§ **REQUIREMENT**:
After locating the line with "Given: Collapse the" in the data that follows, return it and every later line exactly, up to and including the line with "Task: Open the Forgot account link".
____
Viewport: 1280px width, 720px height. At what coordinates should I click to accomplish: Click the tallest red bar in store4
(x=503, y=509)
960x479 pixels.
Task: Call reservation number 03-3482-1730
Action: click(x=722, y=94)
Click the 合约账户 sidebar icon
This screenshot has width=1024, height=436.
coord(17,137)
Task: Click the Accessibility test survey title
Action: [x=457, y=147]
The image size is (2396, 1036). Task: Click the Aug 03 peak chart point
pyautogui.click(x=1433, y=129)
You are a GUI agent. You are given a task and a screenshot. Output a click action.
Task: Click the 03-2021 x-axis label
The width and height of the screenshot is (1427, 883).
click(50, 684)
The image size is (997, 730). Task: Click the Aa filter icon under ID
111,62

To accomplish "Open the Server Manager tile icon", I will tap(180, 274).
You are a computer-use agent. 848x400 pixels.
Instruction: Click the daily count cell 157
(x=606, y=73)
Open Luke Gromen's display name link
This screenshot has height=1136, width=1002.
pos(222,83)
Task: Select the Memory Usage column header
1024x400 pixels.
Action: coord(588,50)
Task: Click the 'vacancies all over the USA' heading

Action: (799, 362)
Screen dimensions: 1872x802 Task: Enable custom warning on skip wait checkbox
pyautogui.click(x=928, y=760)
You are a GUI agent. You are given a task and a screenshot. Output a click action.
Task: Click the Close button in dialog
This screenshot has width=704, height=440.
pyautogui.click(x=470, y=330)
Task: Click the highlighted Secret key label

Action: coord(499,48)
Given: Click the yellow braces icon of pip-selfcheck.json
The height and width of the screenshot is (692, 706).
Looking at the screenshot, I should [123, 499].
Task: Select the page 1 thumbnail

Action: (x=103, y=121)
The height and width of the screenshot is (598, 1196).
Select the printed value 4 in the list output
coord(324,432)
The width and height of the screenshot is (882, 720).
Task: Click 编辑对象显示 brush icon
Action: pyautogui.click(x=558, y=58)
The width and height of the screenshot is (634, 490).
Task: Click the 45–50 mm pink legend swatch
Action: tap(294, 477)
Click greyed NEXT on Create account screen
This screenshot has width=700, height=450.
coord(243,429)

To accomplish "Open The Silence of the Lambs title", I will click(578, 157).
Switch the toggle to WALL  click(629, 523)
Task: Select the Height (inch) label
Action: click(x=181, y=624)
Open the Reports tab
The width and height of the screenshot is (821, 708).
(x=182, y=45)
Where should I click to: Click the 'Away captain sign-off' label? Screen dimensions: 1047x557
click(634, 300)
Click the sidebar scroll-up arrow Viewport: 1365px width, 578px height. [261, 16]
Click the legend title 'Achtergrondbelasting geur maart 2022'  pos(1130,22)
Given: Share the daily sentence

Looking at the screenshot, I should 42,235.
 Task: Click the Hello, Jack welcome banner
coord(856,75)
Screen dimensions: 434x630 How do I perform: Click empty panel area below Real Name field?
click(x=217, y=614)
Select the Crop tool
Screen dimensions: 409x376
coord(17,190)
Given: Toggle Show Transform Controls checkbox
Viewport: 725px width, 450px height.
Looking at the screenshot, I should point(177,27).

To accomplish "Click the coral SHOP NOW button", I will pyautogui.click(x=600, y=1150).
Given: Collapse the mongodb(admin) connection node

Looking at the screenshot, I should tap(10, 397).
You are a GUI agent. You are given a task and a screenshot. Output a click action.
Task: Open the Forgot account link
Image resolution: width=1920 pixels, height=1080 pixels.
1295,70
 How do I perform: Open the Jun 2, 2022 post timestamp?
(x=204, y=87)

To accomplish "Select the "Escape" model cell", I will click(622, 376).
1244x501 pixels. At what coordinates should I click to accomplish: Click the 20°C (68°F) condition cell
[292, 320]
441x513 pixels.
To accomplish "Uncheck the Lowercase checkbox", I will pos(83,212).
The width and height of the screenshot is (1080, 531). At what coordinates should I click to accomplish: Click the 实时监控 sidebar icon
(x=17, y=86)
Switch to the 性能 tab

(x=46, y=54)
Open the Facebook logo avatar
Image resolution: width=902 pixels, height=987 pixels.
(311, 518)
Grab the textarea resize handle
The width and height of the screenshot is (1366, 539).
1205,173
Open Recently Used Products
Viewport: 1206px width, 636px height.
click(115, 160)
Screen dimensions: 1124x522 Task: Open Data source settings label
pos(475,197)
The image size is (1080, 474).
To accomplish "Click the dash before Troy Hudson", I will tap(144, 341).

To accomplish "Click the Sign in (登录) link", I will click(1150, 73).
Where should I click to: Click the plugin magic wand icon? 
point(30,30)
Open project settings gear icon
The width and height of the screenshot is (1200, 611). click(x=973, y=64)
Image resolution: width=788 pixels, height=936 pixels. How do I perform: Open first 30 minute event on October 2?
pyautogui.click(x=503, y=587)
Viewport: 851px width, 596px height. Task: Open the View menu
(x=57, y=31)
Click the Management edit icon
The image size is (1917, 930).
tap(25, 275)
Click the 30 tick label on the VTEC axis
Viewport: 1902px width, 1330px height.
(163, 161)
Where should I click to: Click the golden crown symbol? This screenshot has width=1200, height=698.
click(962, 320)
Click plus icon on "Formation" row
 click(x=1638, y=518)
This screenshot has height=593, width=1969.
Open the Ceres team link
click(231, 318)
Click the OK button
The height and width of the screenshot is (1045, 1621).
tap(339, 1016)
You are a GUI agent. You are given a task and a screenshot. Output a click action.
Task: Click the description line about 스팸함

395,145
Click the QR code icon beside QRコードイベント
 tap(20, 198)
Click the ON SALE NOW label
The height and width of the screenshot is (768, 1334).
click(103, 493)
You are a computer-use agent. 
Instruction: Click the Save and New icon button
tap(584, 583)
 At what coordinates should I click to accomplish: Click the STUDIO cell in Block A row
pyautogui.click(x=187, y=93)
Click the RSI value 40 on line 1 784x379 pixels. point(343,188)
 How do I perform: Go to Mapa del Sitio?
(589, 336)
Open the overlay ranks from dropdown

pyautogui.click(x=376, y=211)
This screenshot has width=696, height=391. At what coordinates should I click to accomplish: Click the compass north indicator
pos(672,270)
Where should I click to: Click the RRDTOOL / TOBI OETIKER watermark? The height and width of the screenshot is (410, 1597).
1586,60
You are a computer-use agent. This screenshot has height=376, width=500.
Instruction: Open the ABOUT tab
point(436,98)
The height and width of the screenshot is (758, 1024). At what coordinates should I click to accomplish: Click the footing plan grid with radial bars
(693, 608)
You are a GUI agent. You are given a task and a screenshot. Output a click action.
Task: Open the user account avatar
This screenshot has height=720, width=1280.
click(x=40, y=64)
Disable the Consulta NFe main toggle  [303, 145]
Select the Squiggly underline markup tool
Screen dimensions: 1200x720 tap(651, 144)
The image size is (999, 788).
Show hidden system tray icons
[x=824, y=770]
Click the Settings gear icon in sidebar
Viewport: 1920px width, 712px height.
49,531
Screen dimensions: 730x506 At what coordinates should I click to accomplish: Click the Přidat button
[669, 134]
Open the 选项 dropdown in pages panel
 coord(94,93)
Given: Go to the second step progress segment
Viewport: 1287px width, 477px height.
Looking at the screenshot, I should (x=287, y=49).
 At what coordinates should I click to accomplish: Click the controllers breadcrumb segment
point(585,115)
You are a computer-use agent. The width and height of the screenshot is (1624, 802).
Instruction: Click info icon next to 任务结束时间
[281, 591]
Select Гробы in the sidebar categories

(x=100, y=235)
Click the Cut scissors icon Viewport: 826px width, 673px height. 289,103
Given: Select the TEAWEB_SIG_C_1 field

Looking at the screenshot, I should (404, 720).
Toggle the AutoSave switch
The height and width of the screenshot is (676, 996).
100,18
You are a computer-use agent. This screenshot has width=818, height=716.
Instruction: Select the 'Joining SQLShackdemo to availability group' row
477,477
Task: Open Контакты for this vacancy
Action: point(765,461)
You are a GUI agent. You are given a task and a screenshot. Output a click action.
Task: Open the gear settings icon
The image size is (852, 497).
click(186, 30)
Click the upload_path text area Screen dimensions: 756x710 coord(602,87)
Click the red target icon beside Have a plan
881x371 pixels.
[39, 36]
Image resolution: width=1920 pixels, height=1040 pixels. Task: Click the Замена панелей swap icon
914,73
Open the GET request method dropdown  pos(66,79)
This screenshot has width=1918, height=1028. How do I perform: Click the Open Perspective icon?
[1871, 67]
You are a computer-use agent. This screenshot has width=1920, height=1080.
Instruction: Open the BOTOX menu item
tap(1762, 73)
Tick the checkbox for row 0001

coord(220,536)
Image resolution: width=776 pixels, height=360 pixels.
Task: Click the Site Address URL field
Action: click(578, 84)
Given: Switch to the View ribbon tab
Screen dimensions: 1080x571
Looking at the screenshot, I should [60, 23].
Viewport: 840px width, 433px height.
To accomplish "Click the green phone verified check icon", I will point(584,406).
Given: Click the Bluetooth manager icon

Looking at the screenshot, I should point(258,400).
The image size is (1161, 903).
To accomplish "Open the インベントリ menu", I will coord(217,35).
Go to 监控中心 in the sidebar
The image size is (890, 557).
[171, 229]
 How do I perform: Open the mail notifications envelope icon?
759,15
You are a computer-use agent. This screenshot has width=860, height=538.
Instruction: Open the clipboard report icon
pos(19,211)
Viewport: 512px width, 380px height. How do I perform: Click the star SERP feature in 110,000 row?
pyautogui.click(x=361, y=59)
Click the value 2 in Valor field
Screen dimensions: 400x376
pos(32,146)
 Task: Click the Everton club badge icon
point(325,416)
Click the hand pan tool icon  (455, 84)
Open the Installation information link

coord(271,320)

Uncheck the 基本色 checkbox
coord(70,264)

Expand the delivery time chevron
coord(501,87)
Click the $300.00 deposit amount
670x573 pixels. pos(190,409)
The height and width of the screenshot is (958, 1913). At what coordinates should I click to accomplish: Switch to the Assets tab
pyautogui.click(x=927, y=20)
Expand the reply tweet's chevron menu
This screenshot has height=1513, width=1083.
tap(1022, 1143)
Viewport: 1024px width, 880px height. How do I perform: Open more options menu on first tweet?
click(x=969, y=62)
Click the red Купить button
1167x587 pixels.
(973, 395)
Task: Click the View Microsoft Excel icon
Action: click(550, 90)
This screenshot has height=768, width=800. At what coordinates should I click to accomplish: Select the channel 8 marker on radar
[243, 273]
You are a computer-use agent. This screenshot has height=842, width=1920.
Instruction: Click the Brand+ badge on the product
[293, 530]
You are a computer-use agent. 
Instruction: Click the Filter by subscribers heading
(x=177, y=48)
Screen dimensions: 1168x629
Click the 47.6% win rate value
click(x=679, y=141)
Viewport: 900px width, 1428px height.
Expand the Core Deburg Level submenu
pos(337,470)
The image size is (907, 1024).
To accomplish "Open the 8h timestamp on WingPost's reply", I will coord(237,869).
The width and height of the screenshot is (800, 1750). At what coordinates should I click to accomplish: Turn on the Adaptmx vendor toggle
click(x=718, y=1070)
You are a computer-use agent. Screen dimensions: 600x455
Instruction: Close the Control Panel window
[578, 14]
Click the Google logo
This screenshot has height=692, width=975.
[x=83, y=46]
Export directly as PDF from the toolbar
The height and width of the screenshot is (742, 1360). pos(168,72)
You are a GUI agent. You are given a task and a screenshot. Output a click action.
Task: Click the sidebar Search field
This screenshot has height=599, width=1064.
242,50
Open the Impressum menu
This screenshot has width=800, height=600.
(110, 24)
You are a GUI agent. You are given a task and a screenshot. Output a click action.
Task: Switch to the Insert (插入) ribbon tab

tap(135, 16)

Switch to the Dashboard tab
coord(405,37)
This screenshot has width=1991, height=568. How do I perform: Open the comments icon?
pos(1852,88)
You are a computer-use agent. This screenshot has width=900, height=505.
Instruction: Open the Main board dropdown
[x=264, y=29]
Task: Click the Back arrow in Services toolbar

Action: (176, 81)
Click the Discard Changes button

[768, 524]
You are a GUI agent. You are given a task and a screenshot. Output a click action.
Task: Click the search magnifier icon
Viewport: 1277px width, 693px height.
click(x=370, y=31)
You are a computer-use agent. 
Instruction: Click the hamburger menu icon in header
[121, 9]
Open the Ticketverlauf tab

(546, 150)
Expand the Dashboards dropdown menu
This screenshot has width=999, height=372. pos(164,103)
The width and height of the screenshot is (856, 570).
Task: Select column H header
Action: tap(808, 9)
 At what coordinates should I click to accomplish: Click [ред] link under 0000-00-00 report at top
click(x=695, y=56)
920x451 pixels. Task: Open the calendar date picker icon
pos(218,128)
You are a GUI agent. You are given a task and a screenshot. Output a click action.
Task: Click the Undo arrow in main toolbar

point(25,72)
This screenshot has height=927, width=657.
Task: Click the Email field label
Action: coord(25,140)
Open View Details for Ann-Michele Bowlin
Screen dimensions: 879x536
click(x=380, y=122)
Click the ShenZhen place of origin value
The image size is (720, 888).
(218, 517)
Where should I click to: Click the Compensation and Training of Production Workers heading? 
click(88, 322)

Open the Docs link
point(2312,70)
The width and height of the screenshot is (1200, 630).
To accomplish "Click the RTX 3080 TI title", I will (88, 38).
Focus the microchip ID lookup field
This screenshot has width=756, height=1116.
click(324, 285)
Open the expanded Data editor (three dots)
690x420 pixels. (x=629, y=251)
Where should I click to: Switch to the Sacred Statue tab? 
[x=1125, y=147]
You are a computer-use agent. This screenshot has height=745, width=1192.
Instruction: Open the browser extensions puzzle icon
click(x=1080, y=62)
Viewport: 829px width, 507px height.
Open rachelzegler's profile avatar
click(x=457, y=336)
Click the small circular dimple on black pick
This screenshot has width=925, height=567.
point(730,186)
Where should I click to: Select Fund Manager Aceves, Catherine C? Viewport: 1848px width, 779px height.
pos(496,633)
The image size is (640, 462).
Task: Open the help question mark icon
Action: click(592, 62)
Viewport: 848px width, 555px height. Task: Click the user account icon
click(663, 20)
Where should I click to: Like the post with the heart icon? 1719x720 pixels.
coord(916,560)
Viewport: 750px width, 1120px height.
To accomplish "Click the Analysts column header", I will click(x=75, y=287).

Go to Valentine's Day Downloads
____
§ **WRITTEN RESPONSE**:
Given: Collapse the mongodb(admin) connection node

Looking at the screenshot, I should tap(10, 397).
You are a GUI agent. You are given a task and a screenshot. Output a click action.
Task: Open the Forgot account link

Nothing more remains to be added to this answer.